Department of Physiology, Anatomy, and Genetics, Le Gros Clark Building South Parks Road, University of Oxford, Oxford OX1 3QX, UK.
Genome Biol. 2010;11(7):R72. doi: 10.1186/gb-2010-11-7-r72. Epub 2010 Jul 12.
Long considered to be the building block of life, it is now apparent that protein is only one of many functional products generated by the eukaryotic genome. Indeed, more of the human genome is transcribed into noncoding sequence than into protein-coding sequence. Nevertheless, whilst we have developed a deep understanding of the relationships between evolutionary constraint and function for protein-coding sequence, little is known about these relationships for non-coding transcribed sequence. This dearth of information is partially attributable to a lack of established non-protein-coding RNA (ncRNA) orthologs among birds and mammals within sequence and expression databases.
Here, we performed a multi-disciplinary study of four highly conserved and brain-expressed transcripts selected from a list of mouse long intergenic noncoding RNA (lncRNA) loci that generally show pronounced evolutionary constraint within their putative promoter regions and across exon-intron boundaries. We identify some of the first lncRNA orthologs present in birds (chicken), marsupial (opossum), and eutherian mammals (mouse), and investigate whether they exhibit conservation of brain expression. In contrast to conventional protein-coding genes, the sequences, transcriptional start sites, exon structures, and lengths for these non-coding genes are all highly variable.

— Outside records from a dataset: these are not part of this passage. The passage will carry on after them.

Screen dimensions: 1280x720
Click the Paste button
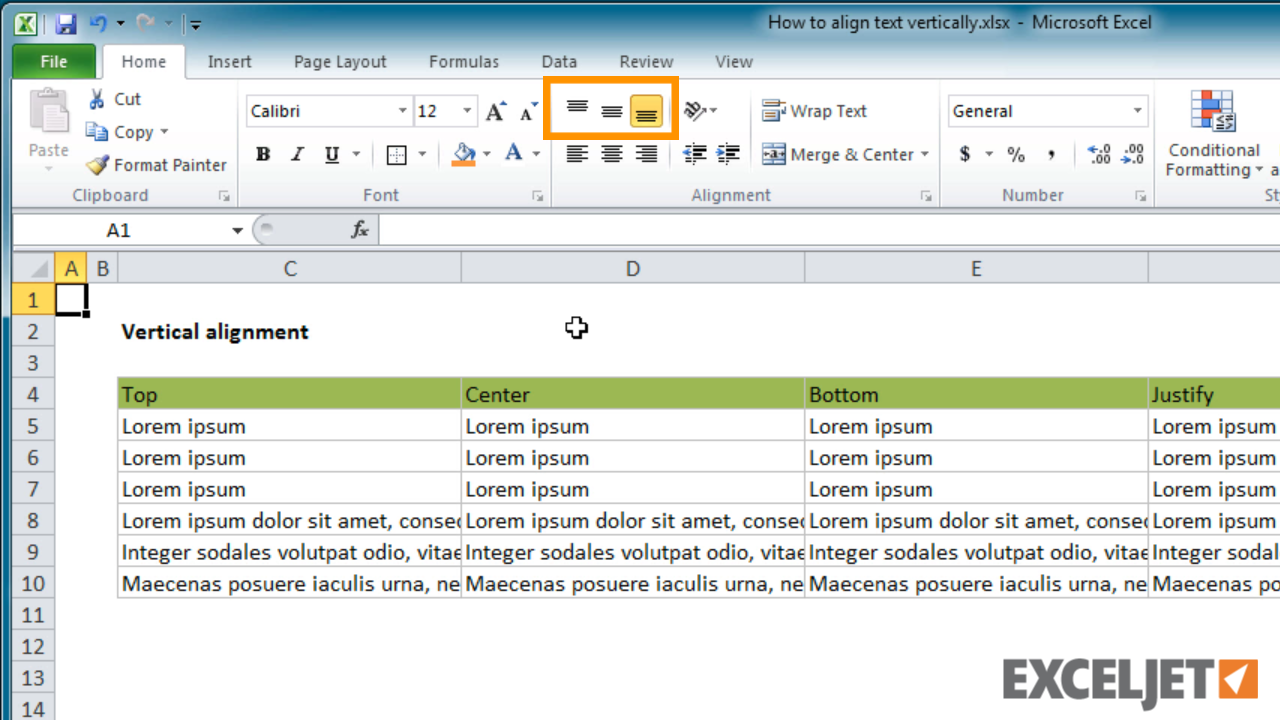47,120
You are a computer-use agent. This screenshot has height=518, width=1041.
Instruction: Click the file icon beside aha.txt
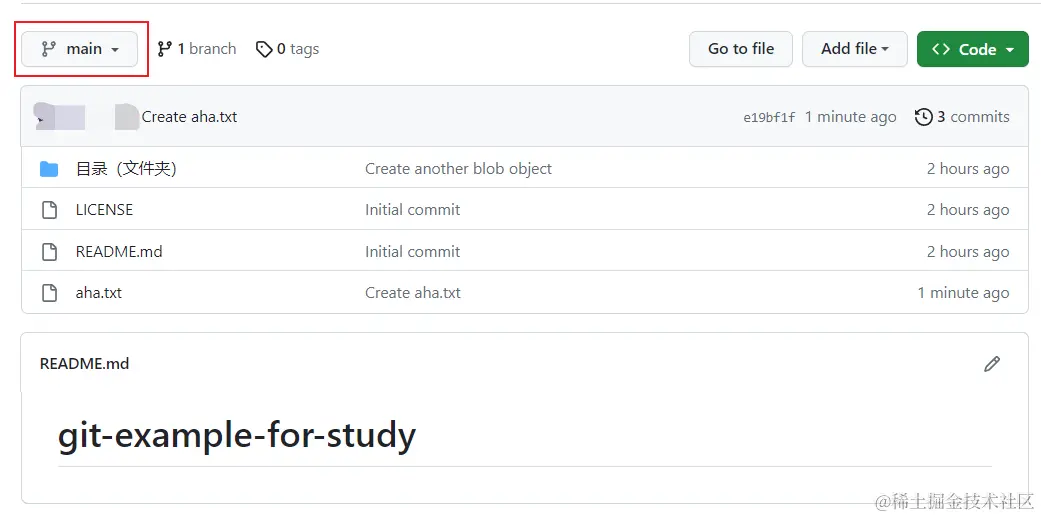pos(49,293)
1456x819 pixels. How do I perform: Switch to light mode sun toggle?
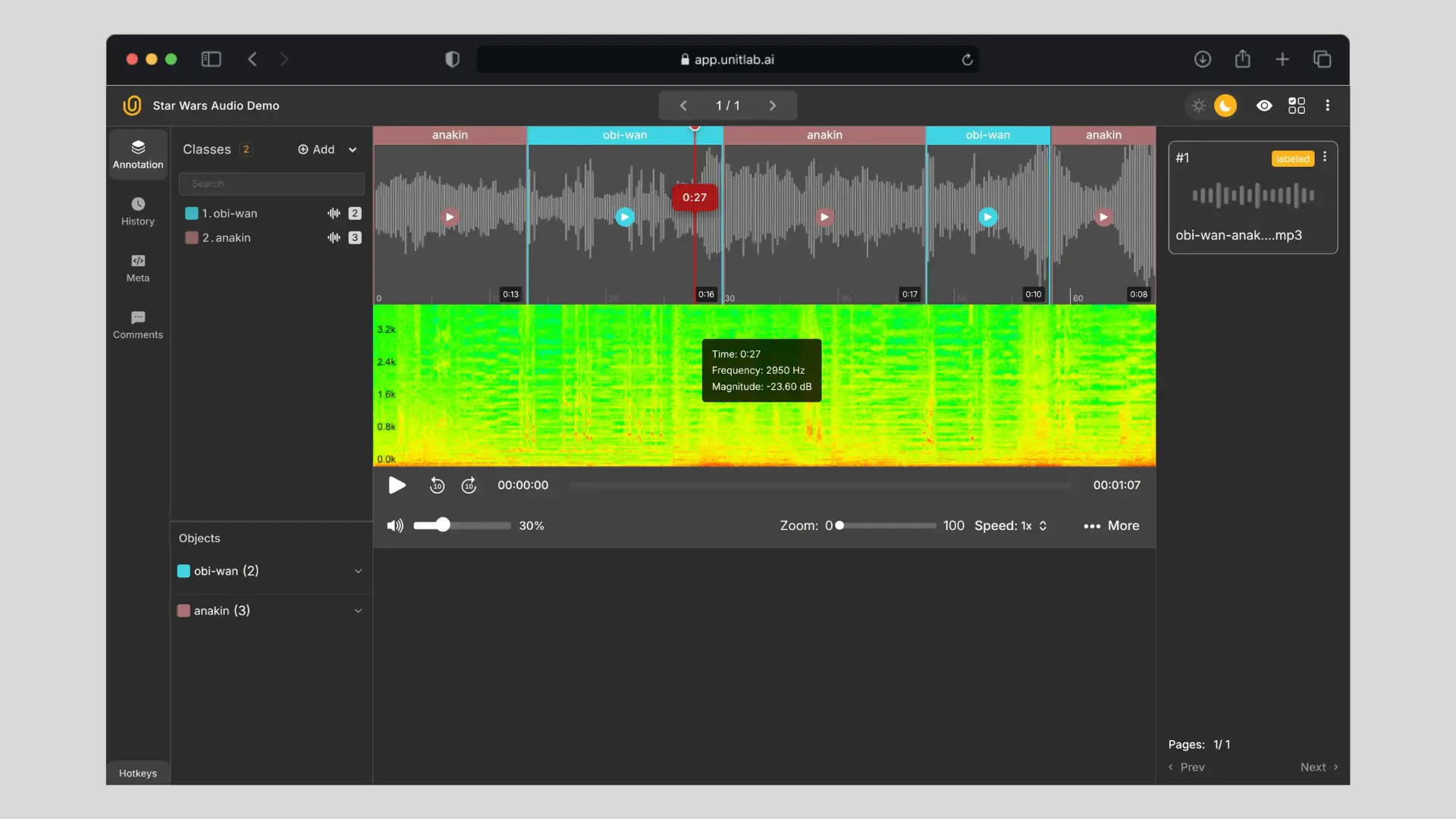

The biological relevance of lncRNAs would be highly questionable if they were limited to closely related phyla. Instead, their preservation across diverse amniotes, their apparent conservation in exon structure, and similarities in their pattern of brain expression during embryonic and early postnatal stages together indicate that these are functional RNA molecules, of which some have roles in vertebrate brain development.
长期以来,蛋白质一直被认为是生命的基石,但现在显然,蛋白质只是真核生物基因组产生的众多功能产物之一。事实上,人类基因组中被转录为非编码序列的部分多于编码蛋白质的序列。尽管我们已经深入了解了蛋白质编码序列的进化约束与功能之间的关系,但对于非编码转录序列,我们知之甚少。这种信息的缺乏部分归因于在序列和表达数据库中缺乏在鸟类和哺乳动物之间建立的非蛋白编码 RNA(ncRNA)直系同源物。
在这里,我们对从一组小鼠长基因间非编码 RNA(lncRNA)基因座中选择的四个高度保守且在大脑中表达的转录本进行了多学科研究,这些转录本通常在其假定的启动子区域和外显子-内含子边界内表现出明显的进化约束。我们鉴定了一些在鸟类(鸡)、有袋动物(负鼠)和真兽类哺乳动物(鼠)中存在的第一个 lncRNA 直系同源物,并研究了它们是否表现出大脑表达的保守性。与传统的蛋白质编码基因不同,这些非编码基因的序列、转录起始位点、外显子结构和长度都高度可变。
如果 lncRNA 仅限于密切相关的门,则它们的生物学相关性将受到高度质疑。相反,它们在不同的羊膜动物中的保存、它们在外显子结构上的明显保守性以及它们在胚胎和早期产后阶段大脑表达模式的相似性都表明这些是功能性 RNA 分子,其中一些在脊椎动物大脑发育中具有作用。